(Некоторые записи)
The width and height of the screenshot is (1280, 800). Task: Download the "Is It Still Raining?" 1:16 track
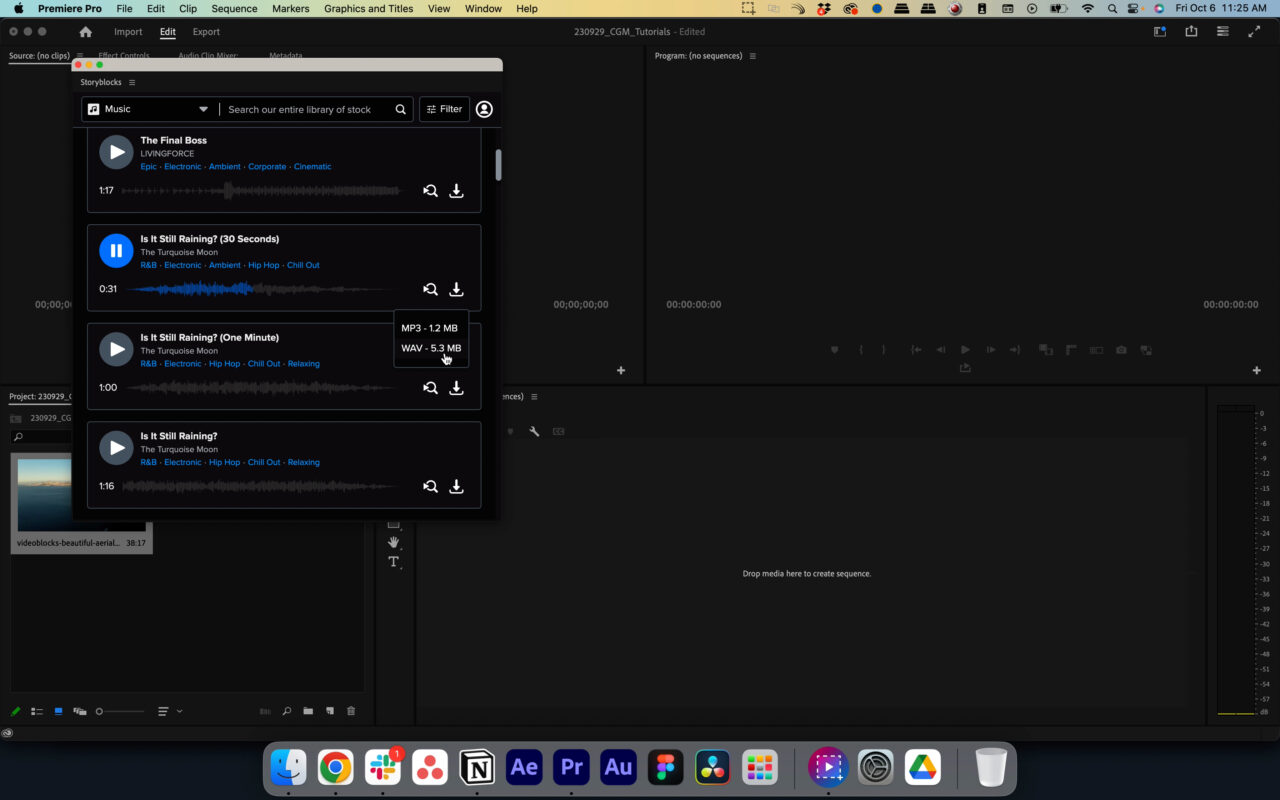click(456, 487)
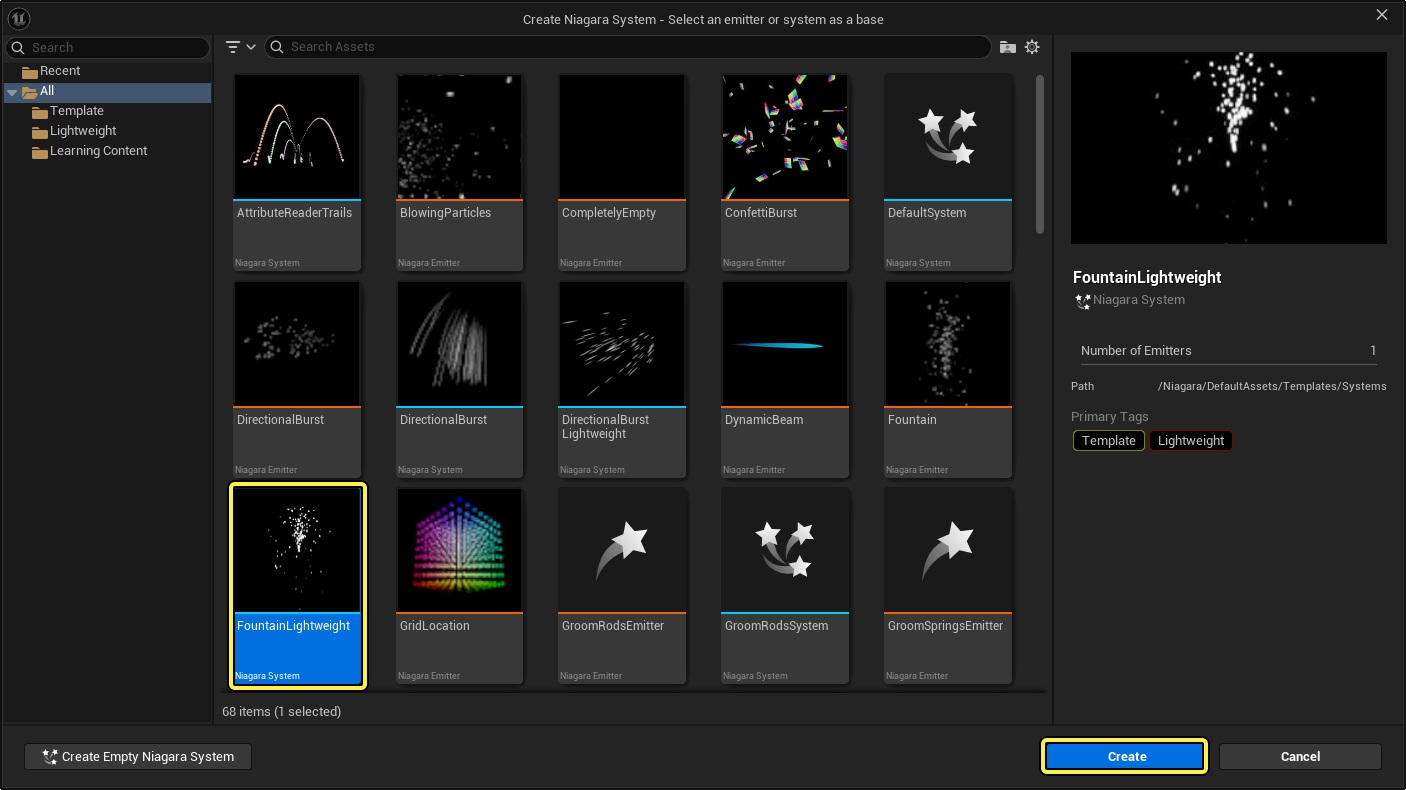Select the Lightweight folder

(83, 131)
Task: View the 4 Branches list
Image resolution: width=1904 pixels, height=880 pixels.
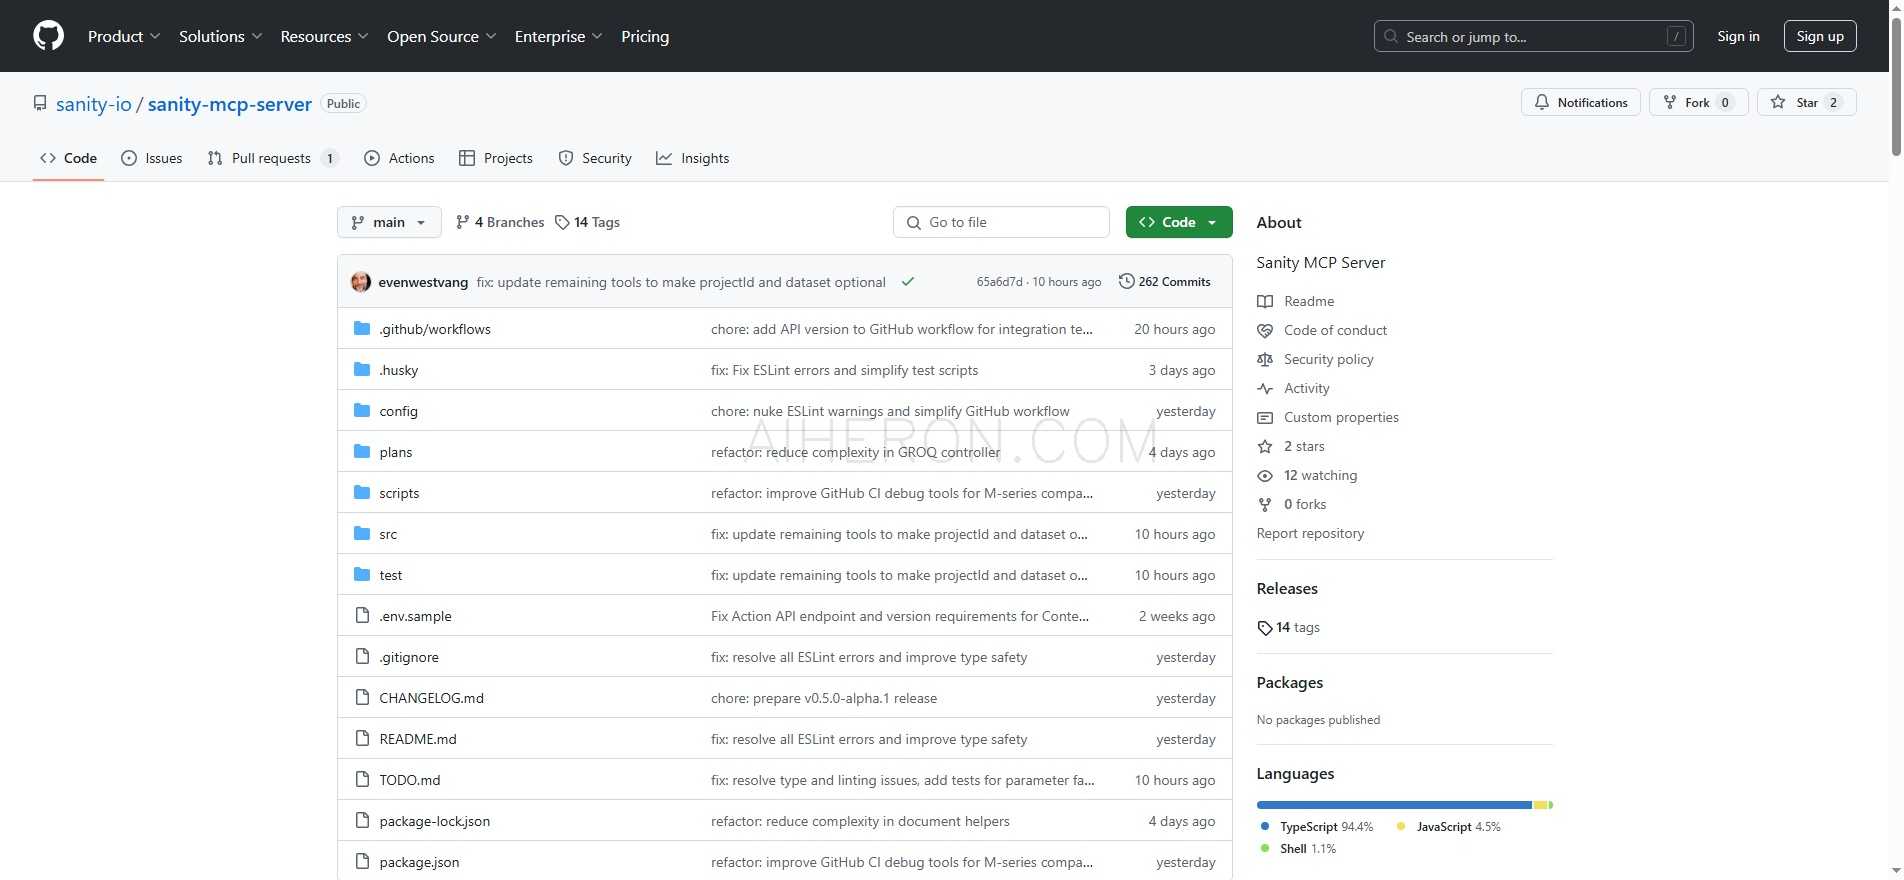Action: (x=500, y=222)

### УСЛОВИЕ ЗАДАЧИ
Перепишите дословно строки начиная со строки, в которой есть «Task: View the 4 Branches list», и до последней строки включительно. Изображения в ответ не включайте.

### ИТОГОВЫЙ РЕЗУЛЬТАТ
Task: View the 4 Branches list
Image resolution: width=1904 pixels, height=880 pixels.
Action: (x=500, y=222)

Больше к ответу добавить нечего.